A empresa de bebidas AMBEV, patrocinadora oficial e interveniente do contrato de realização do carnaval de rua da cidade do Rio de Janeiro, possui exclusividade de venda de seus produtos nos blocos cadastrados pela empresa Dream Factory. Assim sendo a empresa controla 85% do mercado, representado pelos “foliões-consumidores”. Esse fato cria aos participantes do “evento” a imposição de consumo de uma determinada marca de bebidas.

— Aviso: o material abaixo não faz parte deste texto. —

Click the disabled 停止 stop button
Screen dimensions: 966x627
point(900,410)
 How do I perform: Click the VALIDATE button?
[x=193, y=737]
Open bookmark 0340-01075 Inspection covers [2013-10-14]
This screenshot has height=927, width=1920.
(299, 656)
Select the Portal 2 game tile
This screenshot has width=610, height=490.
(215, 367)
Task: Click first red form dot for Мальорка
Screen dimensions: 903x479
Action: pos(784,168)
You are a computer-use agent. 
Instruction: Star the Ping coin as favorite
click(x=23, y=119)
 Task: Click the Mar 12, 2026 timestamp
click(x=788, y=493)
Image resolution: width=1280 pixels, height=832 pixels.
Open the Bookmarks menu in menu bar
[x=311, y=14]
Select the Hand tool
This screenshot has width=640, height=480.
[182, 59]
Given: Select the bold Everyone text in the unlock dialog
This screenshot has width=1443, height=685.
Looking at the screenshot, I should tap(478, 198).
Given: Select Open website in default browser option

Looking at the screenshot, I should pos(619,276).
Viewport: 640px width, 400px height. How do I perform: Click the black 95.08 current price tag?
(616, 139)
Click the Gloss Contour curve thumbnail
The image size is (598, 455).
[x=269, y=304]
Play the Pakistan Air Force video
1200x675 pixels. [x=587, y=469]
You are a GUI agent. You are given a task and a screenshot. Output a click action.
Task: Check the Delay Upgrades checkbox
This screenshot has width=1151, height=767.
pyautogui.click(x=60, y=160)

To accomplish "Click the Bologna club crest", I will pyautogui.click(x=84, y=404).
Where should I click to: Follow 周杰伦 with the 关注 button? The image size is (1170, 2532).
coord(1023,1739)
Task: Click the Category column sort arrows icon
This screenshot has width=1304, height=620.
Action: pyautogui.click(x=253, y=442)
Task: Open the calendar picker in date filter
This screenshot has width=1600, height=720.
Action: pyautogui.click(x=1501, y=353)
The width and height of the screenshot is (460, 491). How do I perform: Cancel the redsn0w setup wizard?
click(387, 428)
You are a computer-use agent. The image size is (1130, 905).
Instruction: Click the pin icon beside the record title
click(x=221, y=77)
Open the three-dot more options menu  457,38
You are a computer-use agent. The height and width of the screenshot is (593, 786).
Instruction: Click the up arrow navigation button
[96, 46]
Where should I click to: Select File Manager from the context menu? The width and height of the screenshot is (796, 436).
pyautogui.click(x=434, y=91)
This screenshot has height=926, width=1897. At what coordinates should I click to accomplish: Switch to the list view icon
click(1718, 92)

“Nos últimos anos, o carnaval de rua do Rio virou um negócio tão ou mais importante do que os desfiles do Sambódromo, tanto que a prefeitura pensa em ampliar as cotas de patrocínio da festa. Segundo reportagem à revista “Época Negócios”, a Dream Factory, empresa contratada para organizar o carnaval de rua, está conversando com uma terceira empresa, além de Itaú e Ambev, para vender nova cota, de R$ 3 milhões” (Em: http://oglobo.globo.com/blocos-de-carnaval/ambev-prefeitura-acusam-devassa-itaipava-de-marketing-oportunista-7563406. Acesso em: 22/03/2013).
Conclusão
No
ressurgir e na revalorização do carnaval de rua na sociedade carioca cabe a
pergunta: ocorreu a partir de sua espontaneidade sociocultural ou do impulso
determinado pela lógica empresarial fortemente vinculada aos incentivos do marketing?
Verifica-se
a partir dos dados apresentados e da lógica empresarial que direciona os
sujeitos tomadores de decisão, o potencial controle e ação das iniciativas da
parceria pública-privada estabelecida entre a Prefeitura da Cidade do Rio de
Janeiro, através de seu prefeito Eduardo Paes – PMDB e a empresa Dream Factory,
sobre direção de Roberta Medina, membro de influente família da sociedade
carioca. Assim a Prefeitura do Rio de Janeiro, na figura do Estado, possibilita
a cooptação de uma festa popular, de relevante importância social, pela lógica
empresarial de produção do espaço urbano.
Haverá
lugar para as características intrínsecas ao carnaval - sua espontaneidade
popular, local da inversão dos valores sociais, da ironia, da brincadeira? Que
novas formas de apropriação do espaço urbano irão surgir a partir do conflito
com a lógica empresarial?
Este
artigo pretende levantar dados e trazer elementos à discussão a partir de
questões, mais que dar respostas a elas. Com isso visa-se identificar o
processo em curso de empresariamento do carnaval de rua da cidade do Rio de
Janeiro e a lógica de produção do espaço urbano que o conduz.